#### Exercise aim
Pick out each line in the records below that contains the word "dimensions", and copy those lines. Count a match only when the case is the same.

Records for locating displayed items:

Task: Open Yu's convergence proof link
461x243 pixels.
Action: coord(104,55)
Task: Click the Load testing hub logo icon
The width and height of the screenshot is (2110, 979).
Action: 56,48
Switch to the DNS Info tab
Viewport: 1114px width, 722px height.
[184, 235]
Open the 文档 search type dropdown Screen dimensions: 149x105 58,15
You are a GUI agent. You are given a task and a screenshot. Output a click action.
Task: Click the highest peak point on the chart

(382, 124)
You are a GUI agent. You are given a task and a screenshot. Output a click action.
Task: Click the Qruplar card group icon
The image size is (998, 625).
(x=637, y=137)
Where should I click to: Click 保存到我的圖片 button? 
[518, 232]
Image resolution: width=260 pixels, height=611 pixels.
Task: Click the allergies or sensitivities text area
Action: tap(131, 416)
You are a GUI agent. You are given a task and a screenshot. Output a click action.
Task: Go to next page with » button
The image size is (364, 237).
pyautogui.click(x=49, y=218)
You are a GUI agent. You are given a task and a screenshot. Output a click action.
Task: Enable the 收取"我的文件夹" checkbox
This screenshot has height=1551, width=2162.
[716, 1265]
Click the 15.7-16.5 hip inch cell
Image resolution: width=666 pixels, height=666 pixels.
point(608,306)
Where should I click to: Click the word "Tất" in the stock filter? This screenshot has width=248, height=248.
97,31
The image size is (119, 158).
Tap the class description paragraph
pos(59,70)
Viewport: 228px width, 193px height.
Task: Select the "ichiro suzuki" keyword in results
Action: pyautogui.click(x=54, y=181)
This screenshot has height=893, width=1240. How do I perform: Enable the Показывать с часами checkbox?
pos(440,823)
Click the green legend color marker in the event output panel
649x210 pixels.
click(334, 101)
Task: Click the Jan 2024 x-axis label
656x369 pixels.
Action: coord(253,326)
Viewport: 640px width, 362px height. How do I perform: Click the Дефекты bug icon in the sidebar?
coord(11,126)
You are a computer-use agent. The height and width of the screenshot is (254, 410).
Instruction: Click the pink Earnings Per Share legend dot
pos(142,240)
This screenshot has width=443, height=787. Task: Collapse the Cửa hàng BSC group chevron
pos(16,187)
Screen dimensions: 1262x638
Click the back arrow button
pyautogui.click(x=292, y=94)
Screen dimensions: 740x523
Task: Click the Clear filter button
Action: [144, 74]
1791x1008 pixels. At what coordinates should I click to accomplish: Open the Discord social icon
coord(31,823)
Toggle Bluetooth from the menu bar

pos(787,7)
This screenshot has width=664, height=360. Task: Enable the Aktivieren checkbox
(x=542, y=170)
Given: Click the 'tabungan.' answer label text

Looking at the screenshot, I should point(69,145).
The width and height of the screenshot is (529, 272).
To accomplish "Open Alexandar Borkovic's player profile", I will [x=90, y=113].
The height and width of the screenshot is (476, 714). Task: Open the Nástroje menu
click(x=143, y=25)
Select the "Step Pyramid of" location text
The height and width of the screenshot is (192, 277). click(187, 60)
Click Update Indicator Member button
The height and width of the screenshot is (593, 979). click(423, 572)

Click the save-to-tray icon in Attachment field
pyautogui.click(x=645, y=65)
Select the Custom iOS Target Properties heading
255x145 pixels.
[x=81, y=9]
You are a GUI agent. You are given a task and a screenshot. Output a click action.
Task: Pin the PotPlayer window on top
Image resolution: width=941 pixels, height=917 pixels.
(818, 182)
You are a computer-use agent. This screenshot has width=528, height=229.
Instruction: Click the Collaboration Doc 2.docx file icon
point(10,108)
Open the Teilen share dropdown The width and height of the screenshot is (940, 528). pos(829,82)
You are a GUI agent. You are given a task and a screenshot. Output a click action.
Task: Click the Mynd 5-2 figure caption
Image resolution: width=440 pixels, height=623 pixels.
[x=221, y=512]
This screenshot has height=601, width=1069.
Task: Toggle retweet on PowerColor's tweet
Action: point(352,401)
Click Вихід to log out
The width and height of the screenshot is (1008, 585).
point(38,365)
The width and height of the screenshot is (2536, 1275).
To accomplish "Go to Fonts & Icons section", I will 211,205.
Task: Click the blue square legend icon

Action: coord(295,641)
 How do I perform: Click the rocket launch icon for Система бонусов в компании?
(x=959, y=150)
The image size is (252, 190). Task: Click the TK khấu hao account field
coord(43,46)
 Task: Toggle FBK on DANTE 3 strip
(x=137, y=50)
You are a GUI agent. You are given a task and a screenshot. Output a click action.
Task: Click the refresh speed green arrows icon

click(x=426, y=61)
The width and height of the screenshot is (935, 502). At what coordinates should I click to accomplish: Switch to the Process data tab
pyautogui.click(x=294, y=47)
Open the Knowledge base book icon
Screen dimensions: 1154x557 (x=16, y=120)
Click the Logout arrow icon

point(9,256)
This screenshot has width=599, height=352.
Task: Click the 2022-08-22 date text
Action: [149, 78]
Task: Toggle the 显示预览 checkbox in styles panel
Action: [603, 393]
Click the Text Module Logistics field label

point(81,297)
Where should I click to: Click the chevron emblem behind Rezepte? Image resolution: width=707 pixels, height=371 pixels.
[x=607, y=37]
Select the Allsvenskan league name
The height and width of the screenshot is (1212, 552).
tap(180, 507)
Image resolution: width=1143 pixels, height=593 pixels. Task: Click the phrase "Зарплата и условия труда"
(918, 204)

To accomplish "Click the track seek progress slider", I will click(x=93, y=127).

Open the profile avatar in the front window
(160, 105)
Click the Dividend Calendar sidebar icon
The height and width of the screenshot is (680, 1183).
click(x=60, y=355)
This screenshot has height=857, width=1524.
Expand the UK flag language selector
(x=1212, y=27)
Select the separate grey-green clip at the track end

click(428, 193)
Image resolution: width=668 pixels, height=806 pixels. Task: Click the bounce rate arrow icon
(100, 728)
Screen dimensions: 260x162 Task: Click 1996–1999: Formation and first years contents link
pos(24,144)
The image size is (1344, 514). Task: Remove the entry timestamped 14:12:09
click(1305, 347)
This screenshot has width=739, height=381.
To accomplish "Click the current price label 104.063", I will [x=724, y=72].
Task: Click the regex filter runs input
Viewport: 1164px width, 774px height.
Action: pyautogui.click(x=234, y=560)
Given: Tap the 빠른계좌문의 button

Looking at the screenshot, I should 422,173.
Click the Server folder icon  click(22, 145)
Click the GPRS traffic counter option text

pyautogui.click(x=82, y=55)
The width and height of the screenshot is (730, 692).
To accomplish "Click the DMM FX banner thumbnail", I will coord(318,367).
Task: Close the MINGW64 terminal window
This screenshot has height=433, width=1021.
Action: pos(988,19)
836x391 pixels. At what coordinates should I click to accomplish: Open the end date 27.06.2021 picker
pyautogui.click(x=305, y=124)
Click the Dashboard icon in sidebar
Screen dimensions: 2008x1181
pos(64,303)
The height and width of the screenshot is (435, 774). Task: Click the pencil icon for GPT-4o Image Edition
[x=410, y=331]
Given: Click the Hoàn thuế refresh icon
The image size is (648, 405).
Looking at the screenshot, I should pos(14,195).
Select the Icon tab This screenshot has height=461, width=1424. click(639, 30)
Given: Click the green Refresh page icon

#### Output of the exercise
Open the 文档 search type dropdown Screen dimensions: 149x105 58,15
Screen dimensions: 1262x638
Screen dimensions: 740x523
Screen dimensions: 1154x557 (x=16, y=120)
Screen dimensions: 260x162 Task: Click 1996–1999: Formation and first years contents link
Screen dimensions: 2008x1181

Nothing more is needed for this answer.